A rumbling ripped through the silence, pounding out into the hot air, radiating from deep within Peter's chest. His whole body trembled, his face furious. "Dakota," Marc said without moving from Peter's heavy gaze, "RUN!" I slipped back in the sand, scrambling away. I stumbled back toward Haylee, surrounded in a ring of fire. Then, incredibly, the sand darkened. A low roar of thunder sounded from above. I lifted my head to see thick purple clouds racing from all directions, chased by an invisible wind, rolling and plunging to the place where Peter stood on a low dune in the distance. They converged, blackening the sky and blocking out the sun. Great peels of thunder tore through the air.
"COME ON, PETER!" Marc screamed over the crashing air, "IS THAT THE BEST YOU CAN DO FOR YOUR SISTER?" Peter clenched his fists and pulled his head back toward the sky. An incredible roar issued from deep inside his chest and he lifted his hands to the clouds. Then the rain came. Great, pounding drops beat against the sand, drenching everything. Haylee's fire was out within seconds and I ran to her, gathering her into my arms. The water soaked through my hair and clothes. I pulled Marc's shirt from my face and filled the folds with the huge drops. I rang the water into her mouth, wiping the caked blood from her face. After a moment, her eyes fluttered open, and she stared bewildered at the storm pounding around her. We watched as a great funnel of water swirled around Peter, obscuring him from sight, amplifying the sound of his laughter against the cry of the wind.
Marc began to make his way toward us across the sand. Suddenly, he froze, turning his gaze up into the sky.
"YOU'VE GOT TO BE KIDDING!" he screamed, and then he was gone. I gasped and sprang to my feet as he appeared over a hundred yards away. A great bolt of lightning stabbed at the earth exactly where he had been standing a second ago. How had he moved so quickly? A second later, he vanished again and appeared even further away. I screamed as another fork of lightning raked the earth where he had been. Again, Marc flew invisible across the sand, barely dodging another deadly bolt of fire.
"STOP IT! YOU'RE GOING TO KILL HIM!" I screamed, running forward toward Peter.

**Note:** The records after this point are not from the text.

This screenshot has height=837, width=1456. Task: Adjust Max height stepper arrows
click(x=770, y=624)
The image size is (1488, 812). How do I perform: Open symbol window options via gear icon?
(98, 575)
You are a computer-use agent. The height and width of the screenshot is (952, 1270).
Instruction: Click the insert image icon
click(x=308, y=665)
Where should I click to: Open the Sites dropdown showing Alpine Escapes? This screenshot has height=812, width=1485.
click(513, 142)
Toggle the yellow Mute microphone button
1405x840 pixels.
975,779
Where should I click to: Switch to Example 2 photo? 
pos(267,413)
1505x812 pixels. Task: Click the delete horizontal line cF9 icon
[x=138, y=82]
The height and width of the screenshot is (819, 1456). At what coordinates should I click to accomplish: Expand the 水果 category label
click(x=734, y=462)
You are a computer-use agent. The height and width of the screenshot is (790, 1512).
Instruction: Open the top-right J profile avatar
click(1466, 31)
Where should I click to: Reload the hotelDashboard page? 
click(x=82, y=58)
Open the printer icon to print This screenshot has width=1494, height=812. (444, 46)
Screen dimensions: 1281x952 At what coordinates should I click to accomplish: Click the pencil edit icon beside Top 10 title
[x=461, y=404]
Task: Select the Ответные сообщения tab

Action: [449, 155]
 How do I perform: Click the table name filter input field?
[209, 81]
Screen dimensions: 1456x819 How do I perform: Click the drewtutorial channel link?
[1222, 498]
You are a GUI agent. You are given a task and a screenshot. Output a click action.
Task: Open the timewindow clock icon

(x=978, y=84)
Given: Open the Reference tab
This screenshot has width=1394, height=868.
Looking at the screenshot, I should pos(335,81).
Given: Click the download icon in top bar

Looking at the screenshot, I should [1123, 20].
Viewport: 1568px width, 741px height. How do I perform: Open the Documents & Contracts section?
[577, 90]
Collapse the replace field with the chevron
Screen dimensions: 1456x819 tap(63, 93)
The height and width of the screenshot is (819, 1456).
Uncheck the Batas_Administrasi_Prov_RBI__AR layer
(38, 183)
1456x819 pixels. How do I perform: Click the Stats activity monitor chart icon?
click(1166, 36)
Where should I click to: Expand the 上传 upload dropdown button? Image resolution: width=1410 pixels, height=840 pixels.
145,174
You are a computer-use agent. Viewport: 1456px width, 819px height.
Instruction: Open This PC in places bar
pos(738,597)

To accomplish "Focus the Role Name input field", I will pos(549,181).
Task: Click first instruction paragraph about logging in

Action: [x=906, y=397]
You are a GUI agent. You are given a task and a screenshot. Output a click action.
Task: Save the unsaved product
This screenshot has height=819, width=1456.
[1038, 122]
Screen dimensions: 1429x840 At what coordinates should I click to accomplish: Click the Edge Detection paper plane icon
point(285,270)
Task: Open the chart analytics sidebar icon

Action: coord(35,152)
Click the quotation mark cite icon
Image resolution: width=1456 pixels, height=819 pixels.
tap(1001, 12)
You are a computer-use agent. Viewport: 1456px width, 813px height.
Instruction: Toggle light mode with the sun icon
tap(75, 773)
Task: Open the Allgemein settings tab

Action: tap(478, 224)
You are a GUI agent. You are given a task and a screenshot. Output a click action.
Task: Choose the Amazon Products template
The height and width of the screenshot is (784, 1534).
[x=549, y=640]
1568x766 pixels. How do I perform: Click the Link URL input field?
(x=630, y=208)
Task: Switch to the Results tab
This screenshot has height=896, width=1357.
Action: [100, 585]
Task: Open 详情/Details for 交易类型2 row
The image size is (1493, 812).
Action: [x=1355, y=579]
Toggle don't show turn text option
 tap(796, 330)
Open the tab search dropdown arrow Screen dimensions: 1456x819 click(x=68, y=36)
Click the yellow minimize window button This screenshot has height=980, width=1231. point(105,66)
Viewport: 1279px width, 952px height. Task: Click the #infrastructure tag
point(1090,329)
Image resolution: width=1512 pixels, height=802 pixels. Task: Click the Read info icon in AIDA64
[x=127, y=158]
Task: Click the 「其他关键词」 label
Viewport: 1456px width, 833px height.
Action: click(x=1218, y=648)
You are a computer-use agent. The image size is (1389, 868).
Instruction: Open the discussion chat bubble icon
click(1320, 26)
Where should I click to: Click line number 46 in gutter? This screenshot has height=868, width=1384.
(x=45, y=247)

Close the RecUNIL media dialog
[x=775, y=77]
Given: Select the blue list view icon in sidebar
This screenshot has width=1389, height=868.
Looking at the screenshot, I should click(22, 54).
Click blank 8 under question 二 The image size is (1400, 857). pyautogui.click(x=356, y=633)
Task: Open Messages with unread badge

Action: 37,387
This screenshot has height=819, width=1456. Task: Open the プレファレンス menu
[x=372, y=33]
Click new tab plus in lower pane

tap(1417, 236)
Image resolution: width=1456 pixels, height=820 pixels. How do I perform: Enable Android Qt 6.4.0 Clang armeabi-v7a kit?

"DAKOTA, DON'T!" Marc yelled and vanished again, missing the lightning by a second. I fell to my knees and barely noticed Haylee sprint toward her brother. She approached the cyclone, one hand shielding her face from the wind. She paused outside the solid wall of water, squared her shoulders and plunged in. A moment later, the lightning ceased. The rain slowed to a drizzle, the thunder rumbled softly. The funnel of water thinned, revealing Peter holding Haylee against his chest, and then crashed to the ground. They made their way over to me, still kneeling in the wet sand in shock. Peter walked past me and lifted the backpacks onto his shoulders. Haylee pulled me to my feet, squeezing my hand. Fifty feet away, Marc stopped, watching Peter with wary eyes.
"Are you alright?" I called to him.
"Yes, are you?"
"No." I was trembling. He smiled.
"I see the car," he said, pointing. Sure enough, less than a mile away, the dull glint of the metal shone against the dark clouds that still hung over everything. Marc approached slowly. Twenty feet away, a sparkle of static electricity ran up his arm. "OUCH!" He cried, swatting it away. Peter grumbled something about getting what you deserve and turned toward the car.
When we reached it, I fell into the backseat and curled up in a tiny ball. Marc pulled another bag from the trunk and bent over something in the sand under the little palm tree.
"Will the clouds last?" Haylee asked Peter in a low voice.
"Yes," Peter said, glaring at Marc who was setting up a small tent.
"I think we should sleep then," she said. Without discussion, she covered me with a sweater and curled up on the front seat. Peter continued to glare at Marc.
"I'll sleep over here, thanks!" Marc called sarcastically, waving to Peter. Another jagged line of static ran up his leg. "OW!" he cried, throwing himself into the tent and zipping it closed. I was asleep within minutes.